Live Review

Bombay Bicycle Club, O2 Academy, Birmingham

They play for 90 minutes with an enthusiasm only youth can lend.

It’s obvious as soon as you step into the O2 Academy: along with the rest of Bombay Bicycle Club’s UK tour, this gig is sold out. Really, really sold out. Like, fight-your-way-to-the-front-and-you-will-lose-a-shoe-and-maybe-a-limb, er… sold out. An hour and a half before the band make an entrance, from the bar to the barriers, from the floor to the rafters, the place is rammed.

It’s a mark of the band’s profile being higher than ever before, thanks to three very distinct albums in as many years – all of them standout – but also indicative of how admired the unassuming boys from Crouch End have become. And boys they still are; it’s easy to forget, what with intricately crafted melodies that would be the envy of a muso twice their age and vocals full of old soul, that they’ve only just passed the milestone of 21. But when they bound onstage to the happy house piano loop of ‘Shuffle’ with a freshly laundered look about them, they play for 90 minutes with an enthusiasm only youth can lend. Amidst a fearsome roar of recognition, an addictive momentum’s been set: once we get the feeling in, we’re staying put for more.

Luckily, youthful exuberance mingles comfortably with dead-on precision. The foursome execute the whole affair like a bunch of pros, with masterful transitions between songs and a setlist that seems wonderfully intuitive, cherrypicking the very best off their LPs. The ‘Club are given further ballast onstage by the addition of a keys player for their new material, as well as Lucy Rose, their elfin blonde collaborator and a songsmith in her own right, who provides the dulcet female tones throughout ‘A Different Kind Of Fix’. She pulls focus on the subtle groove of ‘Lights Out, Words Gone’, which comes over like a prismatic, textured daydream, and endows the taut, bass-driven ‘Leave It’ with a barely there urgency.

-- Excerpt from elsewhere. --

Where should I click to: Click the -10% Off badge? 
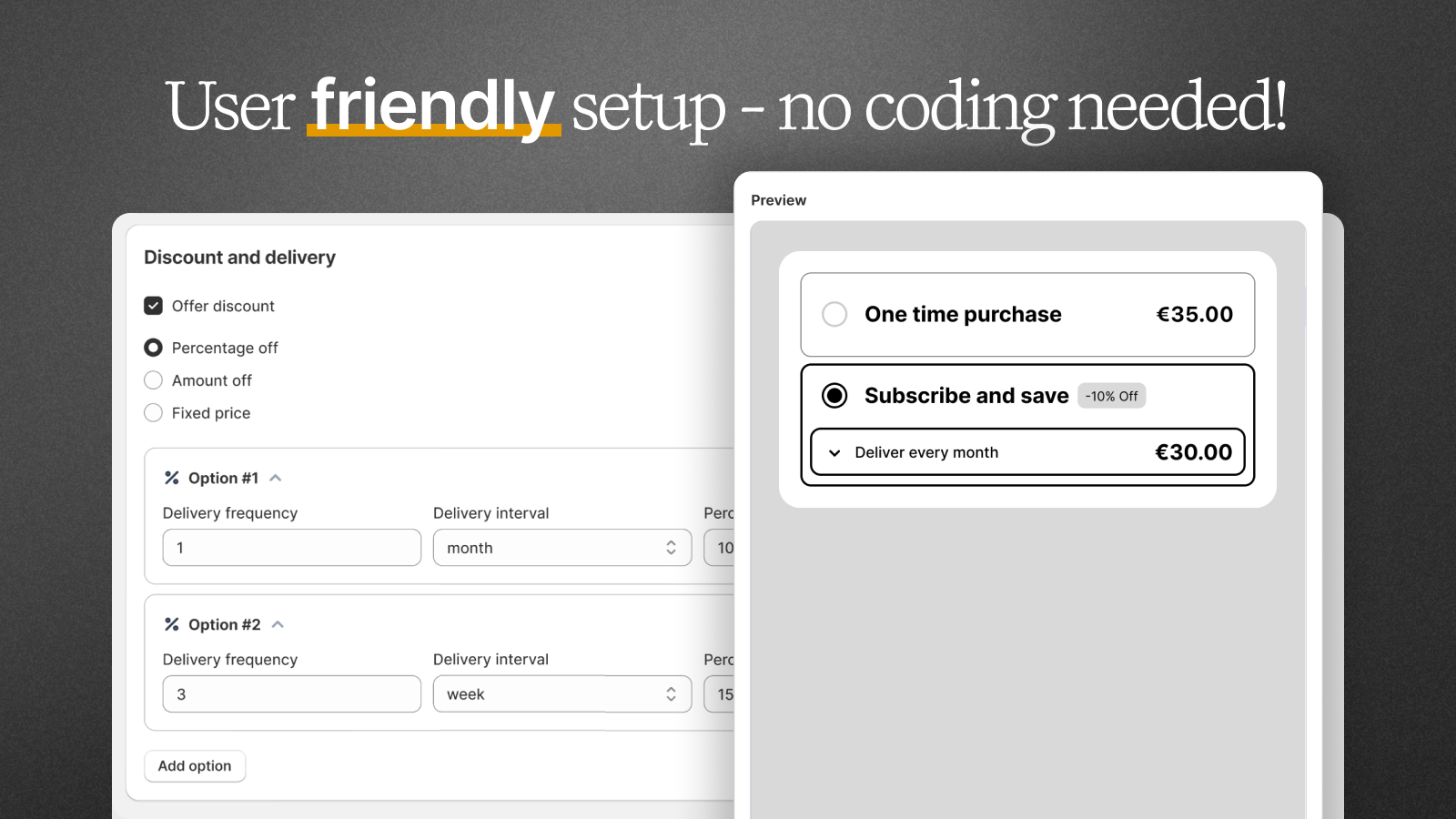[1112, 396]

Frontman Jack Steadman’s no slacker though; he transfixes on ‘Still’, letting out a haunting Thom Yorke wail against the spartan background arrangement. His typically hushed tones regress into spectral on the lo-fi menace and watery dissonance of an outstanding ‘Bad Timing’, only spoilt for a moment by a squeal of feedback: ‘Can I have your wayward stare? / Never mind him calling you, just keep them there’. With four large quasi-anatomical renderings of the human head from their album sleeve on stage like art installations, and bathed in a ghostly blue light during, the visuals foreground the song’s eerie eroticism. Likewise, ‘How Can You Swallow So Much Sleep’ turns into a different animal live because the layering is fully manifested: the dawn chorus-like intro opens up into a trip hop rhythm whilst swathes of fuzzy reverb interplay with disembodied vocals. And maybe it’s just an effect of the sound equipment, but elsewhere Steadman’s usual quivering vibrato is smoothed out somewhat, as though coated in a warm, honey glaze, sounding dreamy on the sinuous, slo-mo funk of ‘Lamplight’, nestled in between its sweet guitar bends – and the upshot is a surprisingly loud and powerful vocal presence.

The most surprising thing by far is how heavy they are live. To be fair, the words ‘epic shredding’ and ‘thrashing out’ wouldn’t immediately come to mind here, but it’s another thing they’ve got. A typical hallmark of grunge, the band have nailed the quiet/loud dynamic, except it’s transposed onto an indie-shoegaze template; practically every song has a riotous instrumental breakdown that could rival the intensity of traditionally harder outfits – and the audience lap it up. On ‘Evening/Morning’, a large proportion of the 3,000 strong crowd sing along determinedly to bassist Ed Nash’s serrated riff and the mosh pit, which has been active all night, becomes even more frantic.

In amongst the heaviness there’s also a place for folkiness, and ‘Flaws’ is given a cursory nod, confirming the notion that it was a cross between a detour and side project rather than their true second album. “We’re gonna do something we haven’t done before” mentions Nash coyly, before the band unveil electric versions of its two most memorable tracks. ‘Rinse Me Down’ is more robust post-makeover and Suren de Saram’s drums have a satisfying thwack-factor to them, whilst ‘Ivy & Gold’ is winningly silly, with the banjo playing providing some fun, bouncy relief.

Ironically, the highlight of the entire evening is followed immediately by the low point of the gig. On ‘The Giantess’, Appalachian folk without warning morphs into the blistering instrumentals of ‘Emergency Contraception Blues’, amid strobes flashing at blinding speeds and deafening cheers, and is an incredible flourish to end on… or it would’ve been, had the band not left the stage and then come back for an encore. I couldn’t help wishing that they wouldn’t; they’d done everything to the nth degree and what followed felt inevitably anti-climatic. Because when you’ve outdone yourself, what else is there to do but call it a night?